Hauptinhalt

Deploy a Real-Time Video Frame Accumulator by Using External Memory

Since R2026a

In video processing designs, delaying entire frames is often necessary for algorithms such as temporal accumulation, motion estimation, or multi-frame noise reduction. However, storing full frames internally in a field-programmable gate array (FPGA) can quickly exceed the available on-chip memory, such as block random-access memory (RAM), especially when working with high-resolution video formats. To address this, you can offload delayed frames to external memory.

In this example, you create a recursive frame accumulator for 720p video on a Zynq®-based FPGA using HDL Coder. You use frame-to-sample optimization to convert a frame-based model into a pixel-streaming architecture, which you deploy in real-time by using AXI4-Stream Video interfaces.

To run this example, install and set up this software and hardware:

Open and Examine the Model

Open the hdlFrameAccumulator model.
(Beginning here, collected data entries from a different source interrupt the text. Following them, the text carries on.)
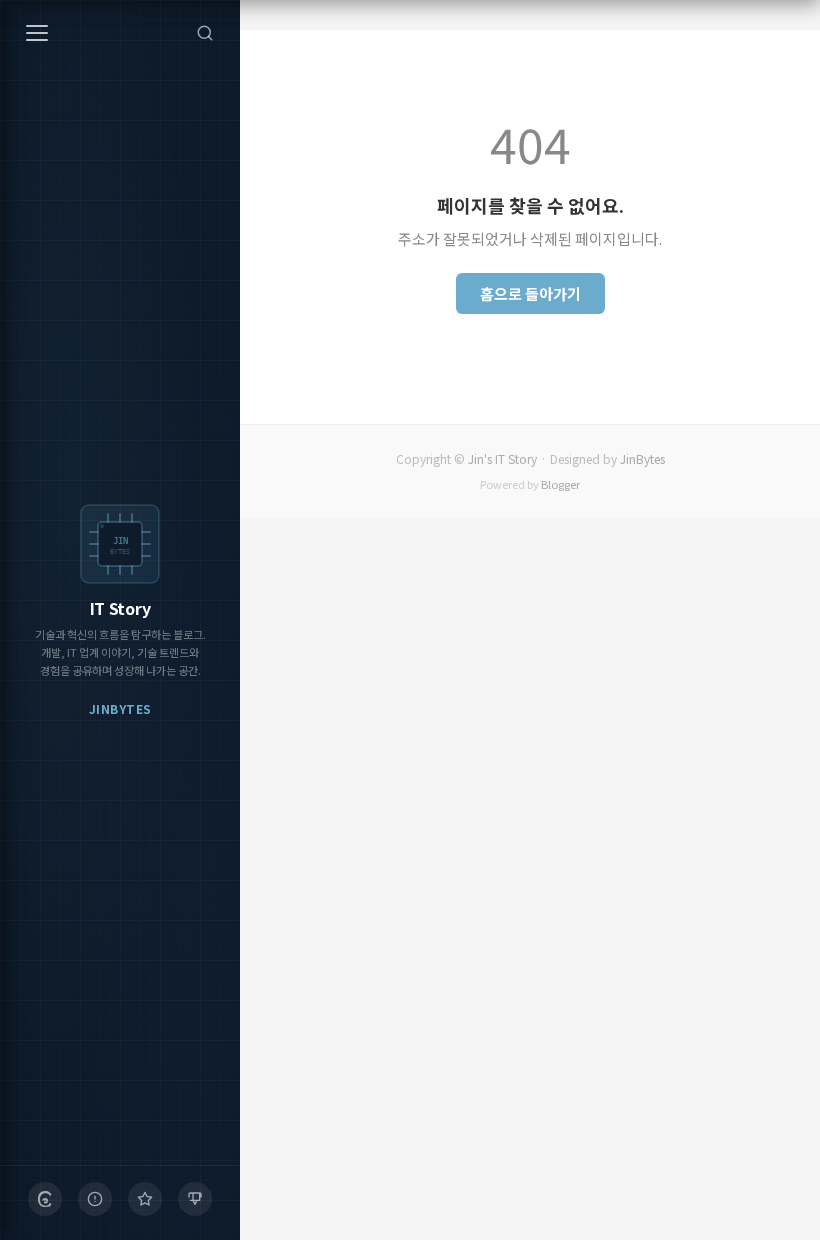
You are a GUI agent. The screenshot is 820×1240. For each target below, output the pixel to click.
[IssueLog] (95, 1199)
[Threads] (45, 1199)
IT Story (120, 608)
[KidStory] (145, 1199)
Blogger (560, 484)
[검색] (205, 33)
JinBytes (642, 458)
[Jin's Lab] (195, 1199)
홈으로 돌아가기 (530, 293)
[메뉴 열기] (37, 33)
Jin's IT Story (502, 458)
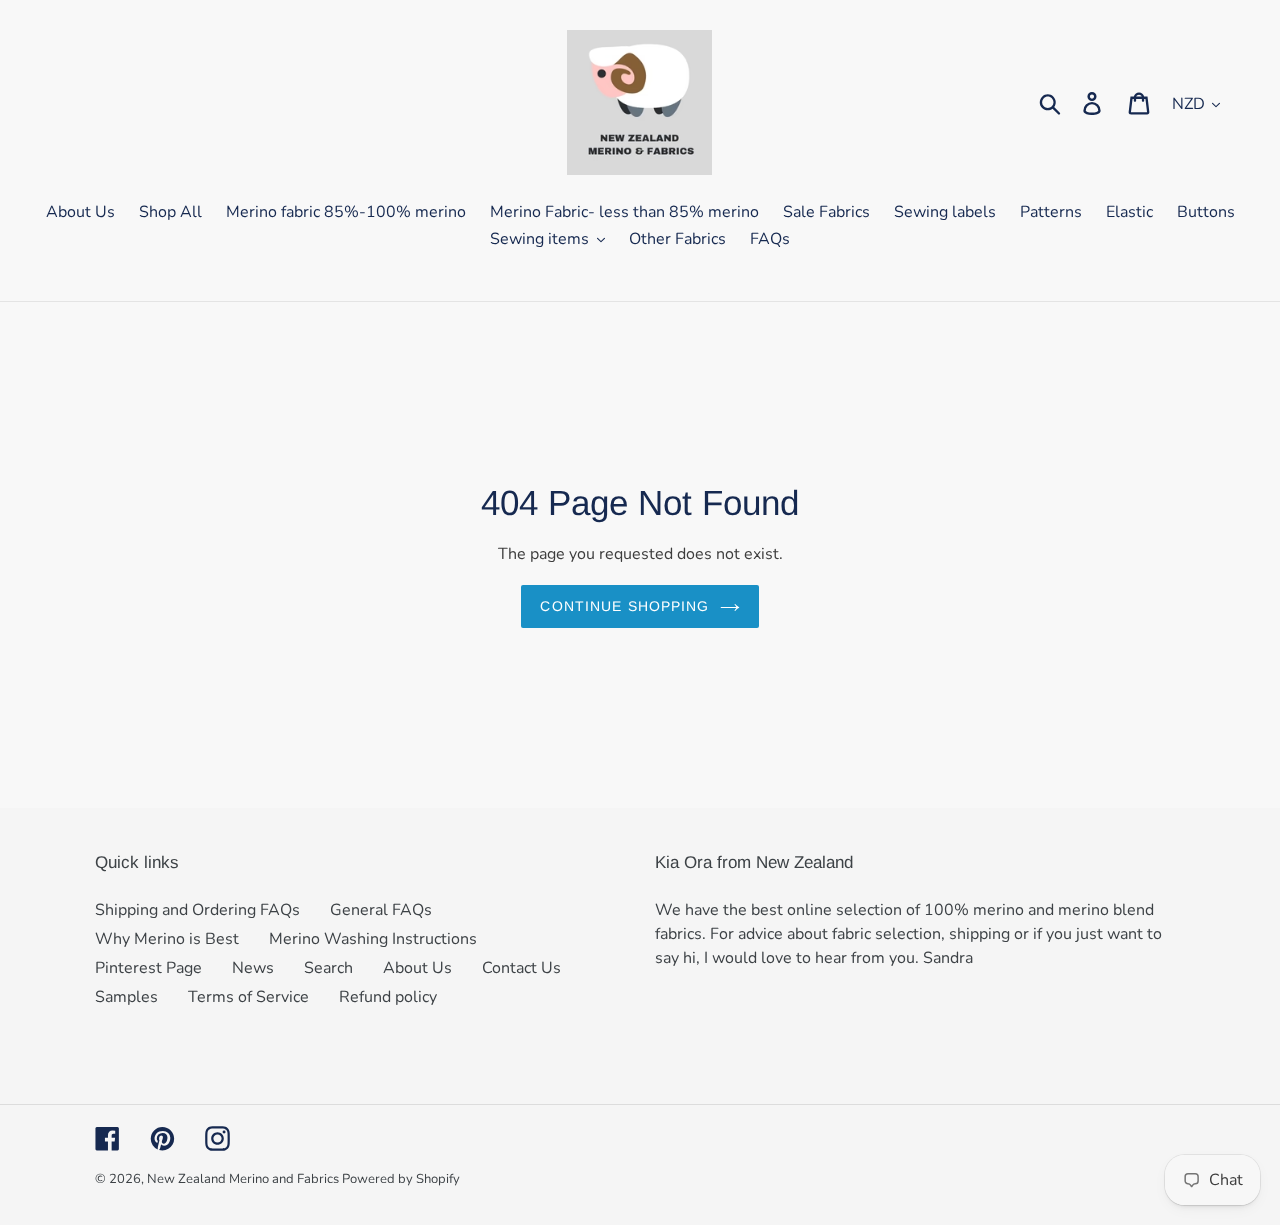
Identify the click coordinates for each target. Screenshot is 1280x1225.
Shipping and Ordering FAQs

The DUT subsystem models a frame accumulator that computes the output using the complete frame at each time step. The model uses a recursive temporal filter that enhances motion by comparing the current frame to a delayed frame and accumulating the result over time.
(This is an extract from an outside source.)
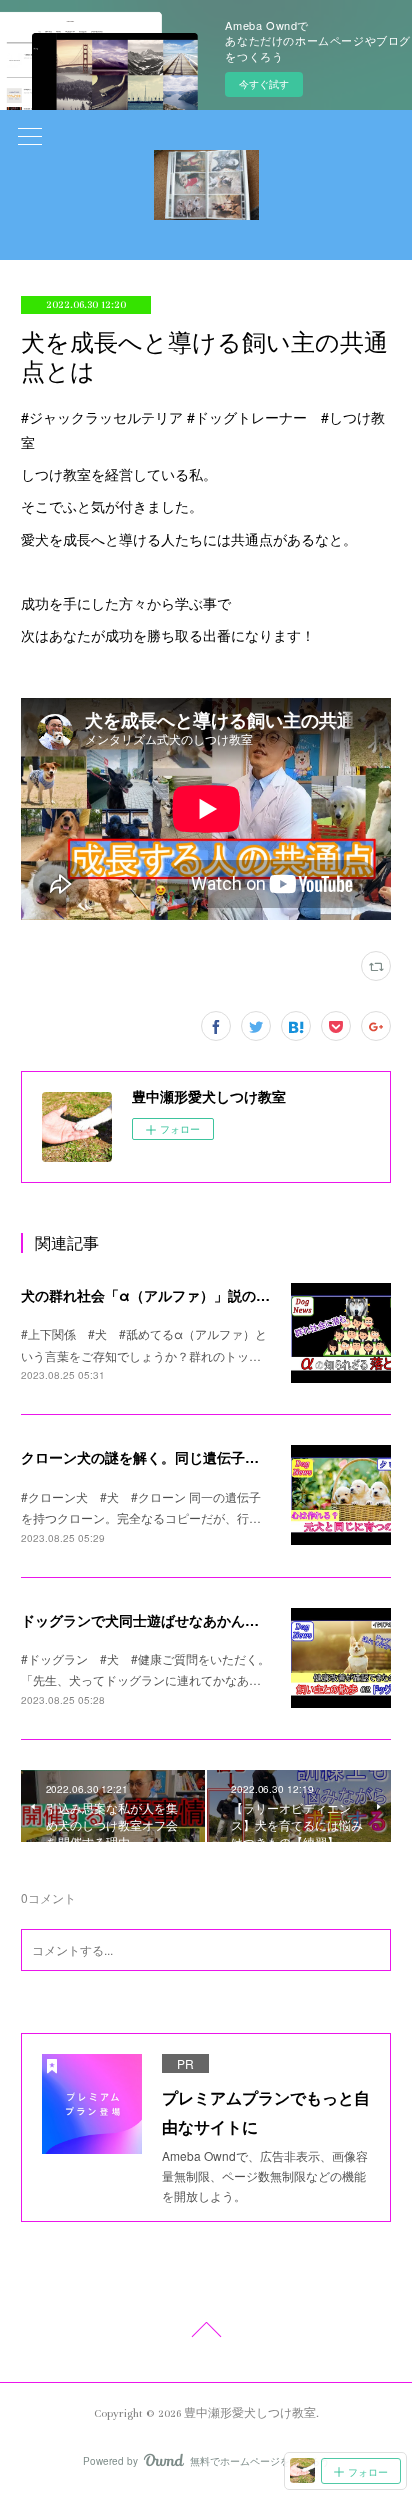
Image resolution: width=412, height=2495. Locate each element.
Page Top (206, 2333)
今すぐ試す (264, 84)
load_system("hdlFrameAccumulator");
open_system("hdlFrameAccumulator/DUT");
set_param("hdlFrameAccumulator","SimulationCommand","Update");

To observe the algorithm, simulate the model for four seconds by clicking the Run button in the Simulation tab of the Simulink® Toolstrip. The test video features a triangle moving diagonally across the frame. The output shows a motion trail effect, where the triangle leaves a fading path behind it. This trail corresponds to the number of frames accumulated. In this image, the first and eighth frames of the input video zigzag_triangle_return_video.mp4 are shown on the left , and the processed output first and eight frames are shown on the right. Note that the eight previous triangle locations can be seen in the trail shown in eight output frame. The video frame size is 720-by-1280 pixels.

Processing entire frames on FPGAs and ASICs with limited I/O can require more resources than are typically available. For large frames, sample-based processing conserves memory, and reduces I/Os and latency. However, implementing even simple algorithms at the sample level requires you to design line buffers, state machines, and external memory controllers to manage the ring buffers and align multiple data streams. This process becomes more challenging as the design complexity increases.
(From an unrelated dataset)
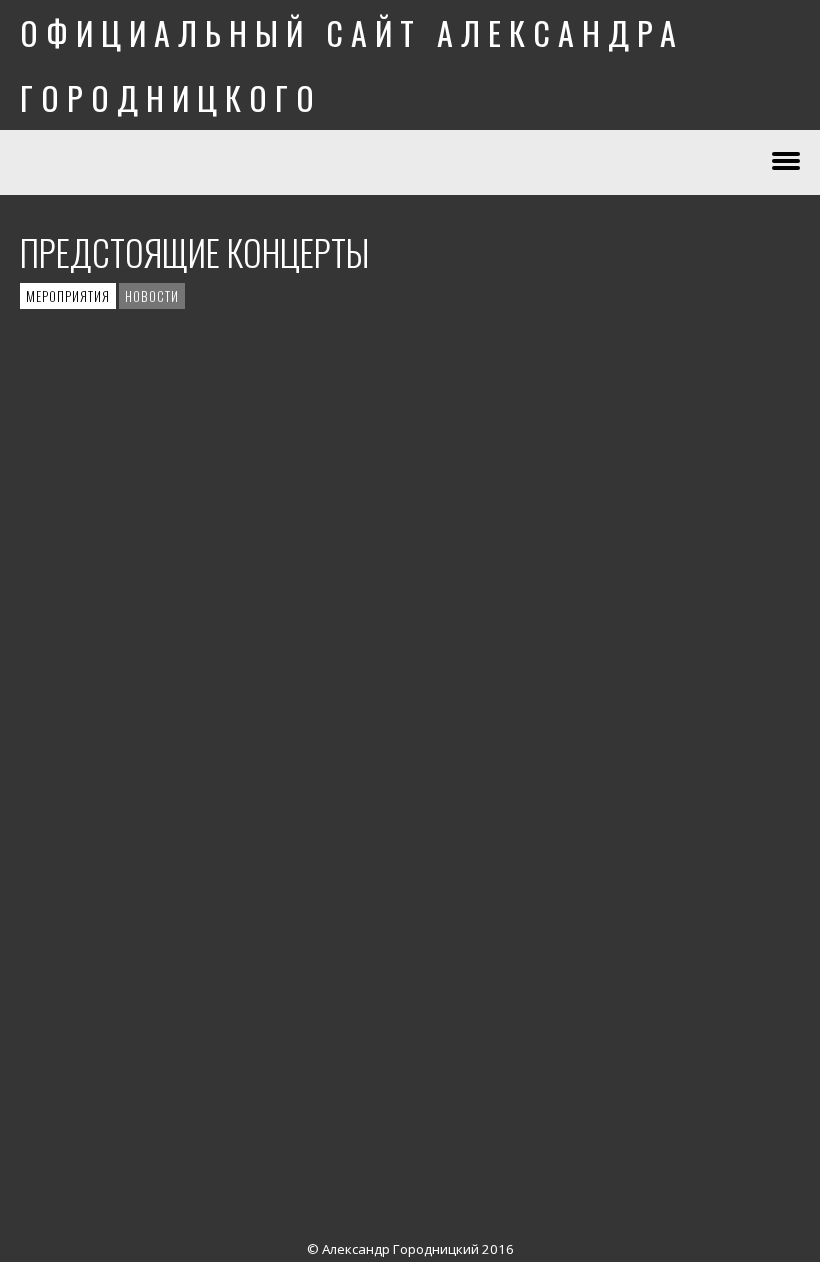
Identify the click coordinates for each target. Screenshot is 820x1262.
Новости (152, 296)
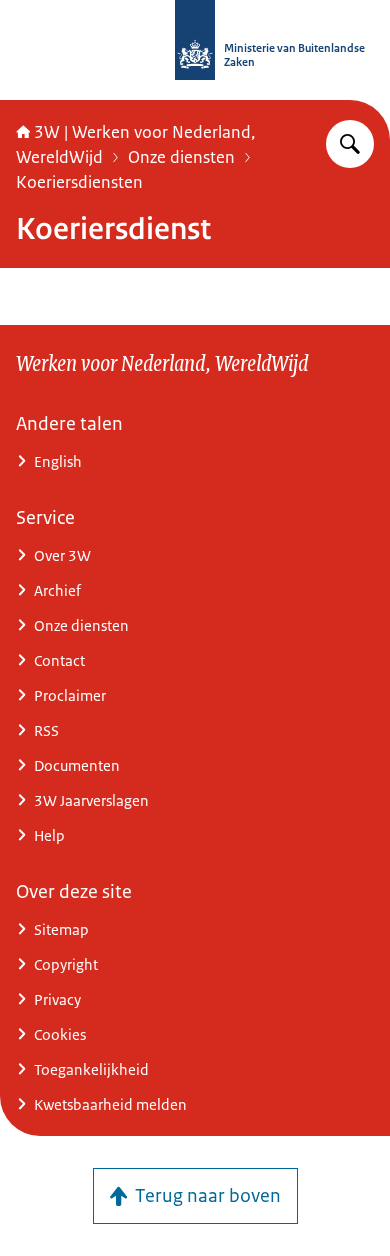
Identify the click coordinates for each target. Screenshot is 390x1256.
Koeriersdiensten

For example, if you want to model the frame accumulator implemented in the hdlFrameAccumulator model by using a sample-based approach, you must create these supporting elements manually. You can see an example of this method in the image below, which shows a model that implements the same video frame accumulator at the pixel level for a frame size of 24-by-32 to enable faster simulation. Because Simulink processes only one pixel per time step, simulating large frames can be slow. In this model, the orange subsystem contains the arithmetic logic for accumulation, while the remaining blocks contain the logic for data management.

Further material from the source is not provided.